In a period marked by complex economic dynamics, recent analyses from ASB and Auckland University of Technology (AUT) highlight a nuanced outlook for New Zealand’s economy. While ASB projects a potential easing of economic pressures with falling inflation and interest rates, AUT’s latest findings paint a more cautious picture, pointing to a possible worsening of unemployment.
ASB’s Quarterly Economic Forecast offers a glimmer of optimism amid economic strains. ASB Chief Economist Nick Tuffley acknowledges the ongoing challenges but emphasises a positive shift. “The economy has been showing increasing signs of brittleness under the continued pressure from high interest rates. Painful as it is though, inflation is getting under control,” Tuffley says.
He notes that recent trends suggest inflation could fall below 3 percent in the latter half of the year and remain contained beyond 2024.
Tuffley also observes that the Reserve Bank’s recent decision to cut the Official Cash Rate (OCR) will likely stimulate economic activity. “Now that interest rates have started falling, and will continue to, confidence will start to lift and people will start making and acting on decisions,” he predicts.
However, he cautions that while these measures are expected to boost consumer and investment spending, GDP is projected to remain flat-to-down for the remainder of 2024. “Falling interest rates will be a catalyst for renewed consumer and investment spending, spurring economic recovery over 2025,” he adds.
GDP, which has contracted in two of the past six quarters through to March 2024, is down 0.5 percent from its 2022 peak, and over 4 percent down on a per-capita basis.
Tuffley cautions that New Zealand household spending remains under some pressure, although it had a good start to 2024 compared with 2023. “Nevertheless, consumption volumes are nearly 3 percent down on a per-capita basis from early 2022 (when spending got a post-lockdown bump). We expect services spending will also see a paring back of growth in the short term while financial pressures remain.”
Despite these signs of potential recovery highlighted by ASB, AUT’s UR-Now model presents a sobering view on employment.
Developed by Professor Tim Maloney and his team, the model suggests that New Zealand’s unemployment rate may have surged to 4.8 percent as of July. Professor Maloney explains, “There have been recent predictions of pending recessions in New Zealand and many other developed economies. Unfortunately, lags in the release of the official unemployment rate prevent us from knowing what is currently going on in the labour market.”
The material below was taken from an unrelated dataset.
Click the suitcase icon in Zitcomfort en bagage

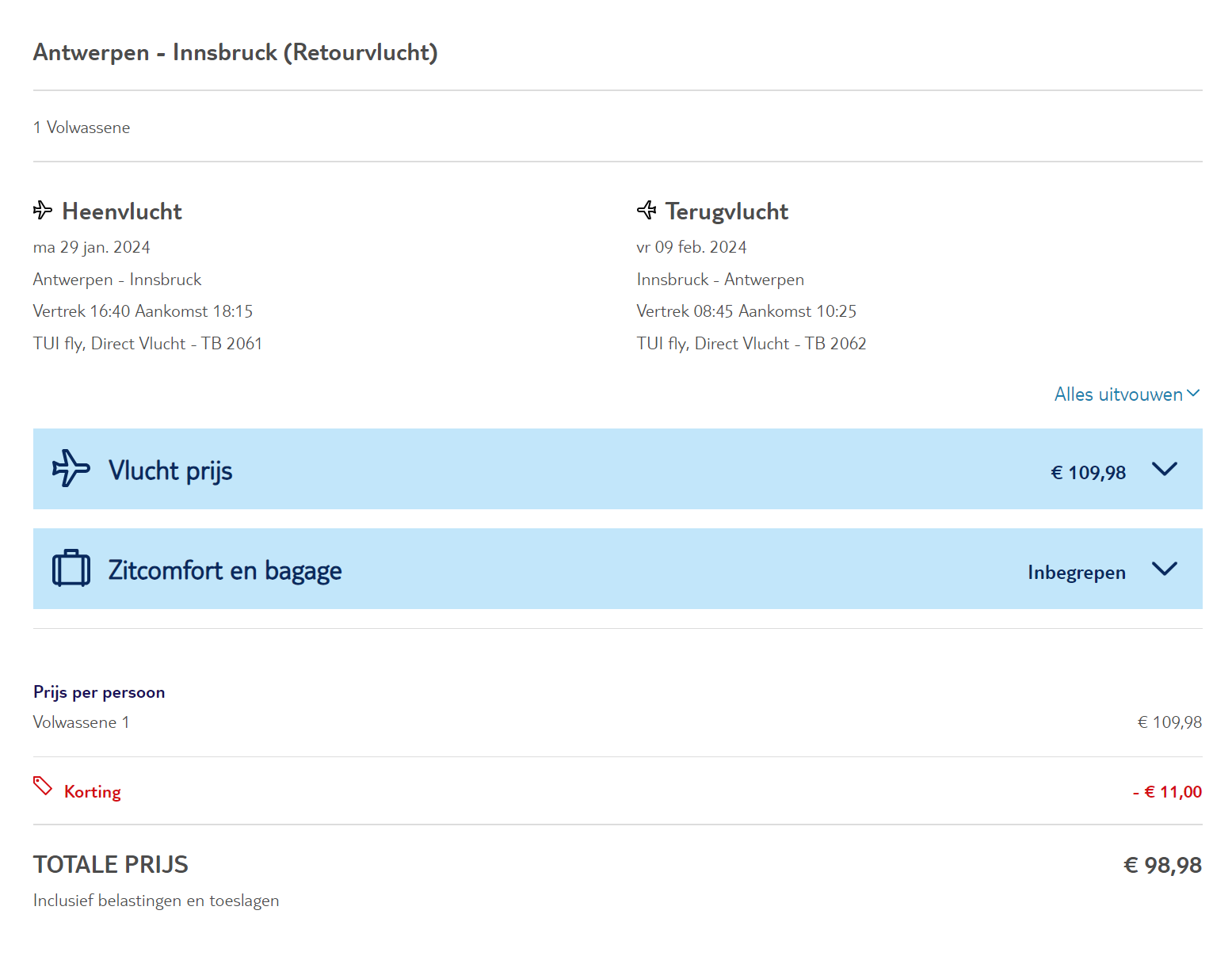coord(71,569)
The UR-Now model is designed to provide early warnings about shifts in the labour market, using real-time data on social welfare benefits and job vacancies. Maloney highlights the limitations of traditional data collection methods, saying, “Updates on our UR-Now model over the next two months could provide an advanced indicator of a further weakening in the labour market and an even larger jump in this figure prior to the next scheduled release of the official unemployment rate by Statistics New Zealand in early November.”
Adding to the concern, the Reserve Bank’s recent Monetary Policy Statement predicts that unemployment could rise to 5.4 percent within a year. This projection underscores a critical challenge as the economy navigates through the dual pressures of inflation control and rising unemployment.
Both reports highlight the complex interplay between economic recovery and labour market health, felt by many SMEs. While lower interest rates and controlled inflation might pave the way for a gradual economic rebound, the potential deterioration in employment conditions presents a significant hurdle that policymakers and businesses will need to address in the coming months.